Fiéis entram com ações múltiplas na Justiça
em tática para atingir o jornal Folha de S.Paulo
Lumi Zunica |
O editorial da Folha e Edir Macedo, líder da Igreja Universal e dono da Record: direito de relatar e direito de contestar na Justiça, mas sem abusos |
Dois meses depois de publicar a reportagem "Universal chega aos 30 anos com império empresarial", o jornal Folha de S.Paulo tornou-se alvo de uma enxurrada de ações judiciais pleiteando indenizações por danos morais. Os 56 processos – agora suspensos em função de liminar concedida pelo ministro do Supremo Tribunal Federal (STF) Carlos Ayres Britto (veja reportagem) – têm como autores fiéis e pastores da Igreja Universal do Reino de Deus, comandada pelo bispo Edir Macedo, e foram impetrados em fóruns de cidades do interior espalhadas por vinte estados. Embora os reclamantes justifiquem a ação sob a alegação de que se sentiram ofendidos com a publicação da reportagem, parece evidente que os processos são resultado de uma operação organizada pela igreja (a maioria das ações apresenta parágrafos idênticos e algumas tiveram origem em cidades onde a Folha nem sequer circula). Em editorial de primeira página publicado na terça-feira passada, o jornal classifica o episódio de "campanha movida pelo sectarismo, pela má-fé e por claro intuito de intimidação". Outros órgãos de imprensa, como O Globo, do Rio de Janeiro, e A Tarde, da Bahia, também estão sendo alvo de processos movidos por membros da Universal.
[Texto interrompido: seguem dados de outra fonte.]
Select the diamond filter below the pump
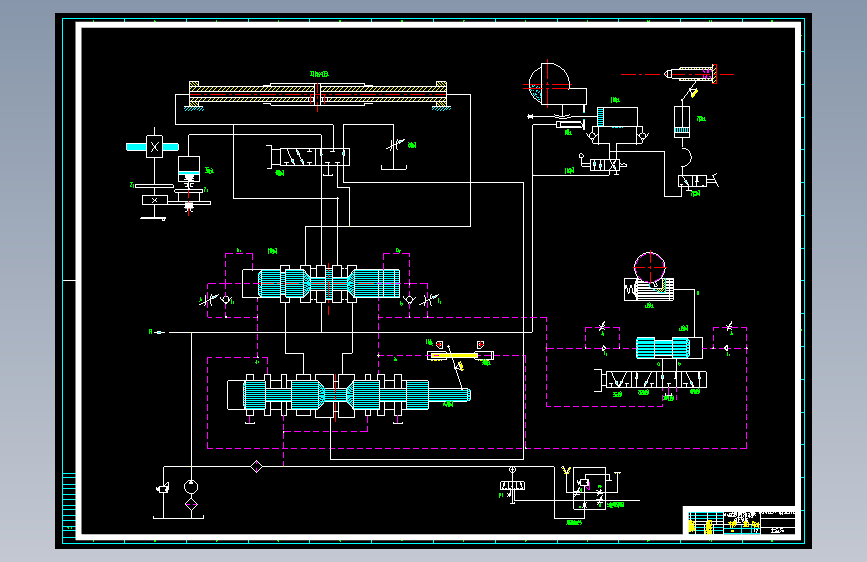Image resolution: width=867 pixels, height=562 pixels. (191, 504)
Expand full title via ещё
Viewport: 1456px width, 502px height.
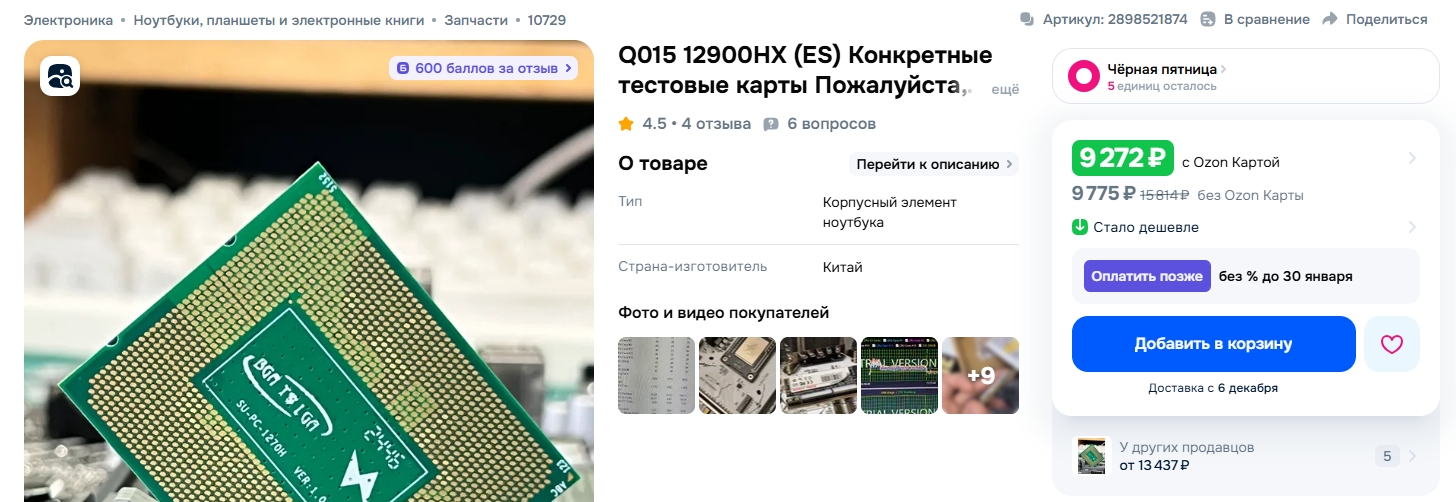click(1005, 89)
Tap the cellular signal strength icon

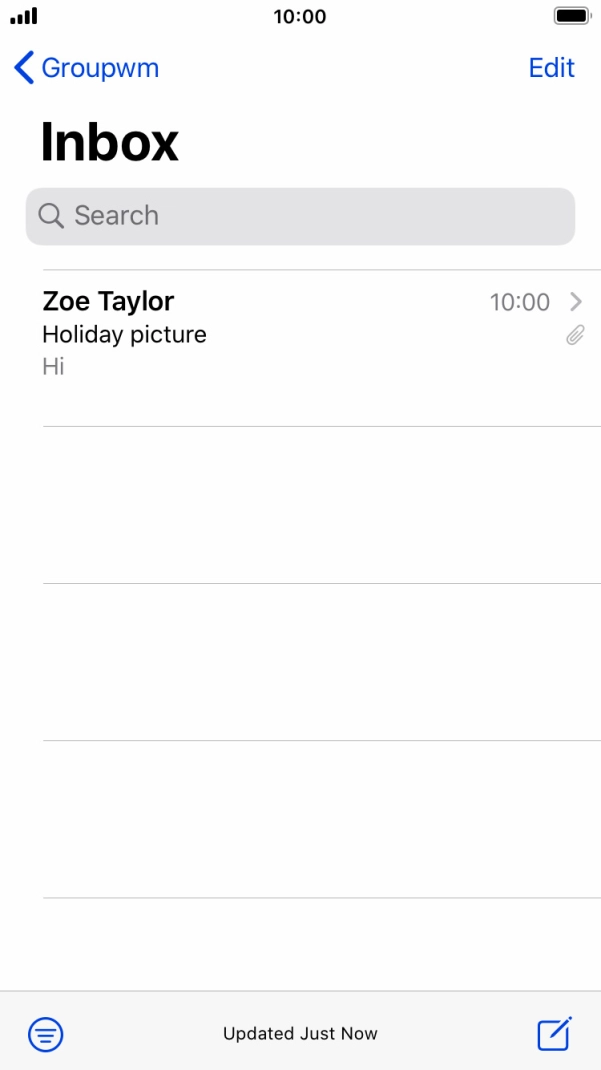point(23,16)
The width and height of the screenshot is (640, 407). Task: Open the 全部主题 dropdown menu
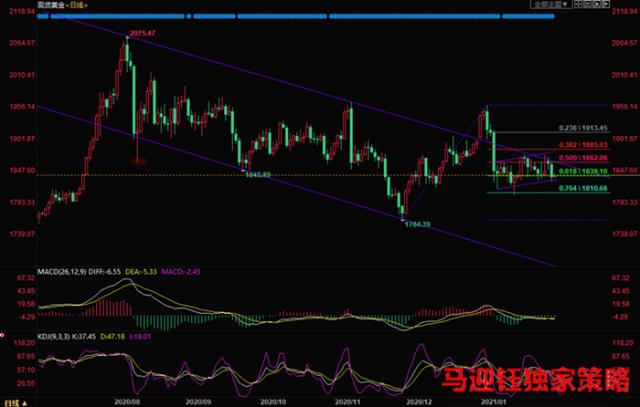coord(551,4)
A Igreja Universal do Reino de Deus detém o controle acionário da Rede Record, um conglomerado de 23 emissoras de televisão e quarenta de rádio. Na qualidade de controladora da maior rede de radiodifusão brasileira, é natural que a igreja desperte interesse. É legítimo, portanto, que a Folha queira fazer reportagens sobre os negócios da Igreja Universal. Assim como é legítimo que a igreja reclame na Justiça caso se sinta agredida ou vítima de informações que julgue caluniosas. O que é ilegítimo e inadmissível é que se usem os dispositivos legais não para fazer justiça, mas para retaliar um veículo de informação. O fato de as ações terem sido ajuizadas em diversas e distantes regiões obriga o jornal a mandar repórteres e advogados para dezenas de localidades remotas a fim de participar das audiências. Como disse o juiz Edinaldo Muniz dos Santos, do Acre: "O processo judicial, que é meio de punição e reparação, passa a ser a própria punição".
Procurada por VEJA, a Igreja Universal declarou, por meio de nota, que "respeita a liberdade de imprensa, porém não admite que reportagens sejam usadas para ofensas". Até agora, cinco dos 56 processos ajuizados por membros da Universal foram extintos por decisão de juízes, sendo Muniz um deles. Em dois desses processos, os magistrados também condenaram os autores por litigância de má-fé. Ou seja, a tentativa de ludibriar a Justiça ou de induzir seus representantes a julgamento equivocado recorrendo a informação falsa ou distorcida. Nesse caso, a de que estariam buscando espontânea e individualmente uma reparação por dano moral, quando tudo indica que os processos são parte de uma operação centralizada pelos dirigentes da igreja. Ao tentar instrumentalizar o Judiciário, a Universal, em sua briga com a Folha, perde a razão.